Par Héloïse Décarre · Le Journal des Arts

Le 22 mai 2023 - 970 mots

BOURGES

Vétustes et inadaptés, les quatre musées de la Ville sont fermés depuis le début de l’année, dans l’attente de leur prochaine rénovation. Plusieurs autres sites devraient être inclus dans un projet de déambulation muséale.

Hôtel Lallemant - Musée des Arts décoratifs de Bourges, entrée rue Bourbonnoux. © Morio60, 2012, CC BY-SA 2.0
Hôtel Lallemant - Musée des Arts décoratifs de Bourges, entrée rue Bourbonnoux.
Photo Morio60

Bourges (Cher). « Nous avons hérité d’une situation catastrophique dans les musées de Bourges, parce qu’il n’y a eu aucune politique muséale au cours des vingt-cinq dernières années. » Yann Galut, maire de Bourges (ex-PS), est incisif. Il est vrai que depuis les années 1950 et les initiatives de Jean Favière, conservateur du Musée du Berry jusqu’en 1974, les évolutions ont été limitées.

Aujourd’hui les quatre Musées de France gérés par la direction des musées et du patrimoine historique de la Ville – le Musée du Berry, le Musée des arts décoratifs (situé au sein de l’hôtel Lallemant), le Musée Estève et le Musée des Meilleurs Ouvriers de France – présentent un état de vétusté avancé. En 2021, un début de feu électrique a même eu lieu au Musée du Berry.
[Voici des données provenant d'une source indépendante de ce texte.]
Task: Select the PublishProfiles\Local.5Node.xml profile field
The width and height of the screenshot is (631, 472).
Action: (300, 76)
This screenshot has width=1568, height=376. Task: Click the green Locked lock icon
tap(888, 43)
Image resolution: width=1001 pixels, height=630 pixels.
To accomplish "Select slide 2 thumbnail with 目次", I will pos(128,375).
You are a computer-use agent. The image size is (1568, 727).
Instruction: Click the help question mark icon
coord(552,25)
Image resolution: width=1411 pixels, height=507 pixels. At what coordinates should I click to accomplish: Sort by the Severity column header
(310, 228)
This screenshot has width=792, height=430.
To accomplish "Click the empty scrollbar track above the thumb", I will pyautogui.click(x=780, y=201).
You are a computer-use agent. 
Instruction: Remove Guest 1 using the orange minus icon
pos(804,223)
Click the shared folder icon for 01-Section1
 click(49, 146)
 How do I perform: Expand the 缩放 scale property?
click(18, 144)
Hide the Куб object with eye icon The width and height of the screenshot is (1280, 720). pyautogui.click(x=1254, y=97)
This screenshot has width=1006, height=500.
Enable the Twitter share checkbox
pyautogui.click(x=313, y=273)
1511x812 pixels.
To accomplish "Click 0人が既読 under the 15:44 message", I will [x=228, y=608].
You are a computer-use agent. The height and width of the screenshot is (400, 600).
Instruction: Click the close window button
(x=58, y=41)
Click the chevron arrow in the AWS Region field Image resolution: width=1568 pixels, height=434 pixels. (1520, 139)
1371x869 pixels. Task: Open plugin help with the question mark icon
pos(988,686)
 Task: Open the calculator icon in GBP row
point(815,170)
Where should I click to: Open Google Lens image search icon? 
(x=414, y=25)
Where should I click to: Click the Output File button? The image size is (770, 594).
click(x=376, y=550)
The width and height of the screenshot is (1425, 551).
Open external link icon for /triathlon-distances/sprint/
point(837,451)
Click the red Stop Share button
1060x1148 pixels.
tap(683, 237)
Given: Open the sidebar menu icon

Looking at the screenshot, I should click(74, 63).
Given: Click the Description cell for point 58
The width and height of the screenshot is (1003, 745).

Les lieux ne sont pas non plus accessibles au public à mobilité réduite.

Outre les problèmes liés aux bâtiments, la rénovation doit aussi prendre en compte l’état des collections en elles-mêmes. Selon Florence Margo-Schwoebel, directrice des musées et du patrimoine historique, les deux tiers des œuvres ont besoin d’être restaurées et ne peuvent, en l’état, être prêtées. Un récolement est d’ailleurs en cours, car si la base de données actuelle comprend environ 50 000 numéros, des doublons seraient très probables.

Bourges candidate au titre de « Capitale européenne de la culture » en 2028

La rénovation de l’offre muséale s’impose d’autant plus que la capitale du Berry est en lice pour devenir celle européenne de la culture en 2028. « Cela sera un des points essentiels de cette candidature, mais si nous ne gagnons pas, nous resterons tout aussi ambitieux pour nos musées », tient à préciser Yann Galut. En attendant, les musées de la Ville restent portes closes. Pour l’aider à imaginer une stratégie, la Mairie a fait appel à l’agence Kantara, accoutumée aux projets muséaux, qui a permis d’estimer le budget prévisionnel à plusieurs dizaines de millions d’euros. Des aides financières pourront probablement appuyer le projet : Bourges bénéficie du plan Action Cœur de ville mis en place par l’État, et espère obtenir des subventions de la part de la Région Centre-Val de Loire grâce à des rénovations axées sur la sobriété énergétique.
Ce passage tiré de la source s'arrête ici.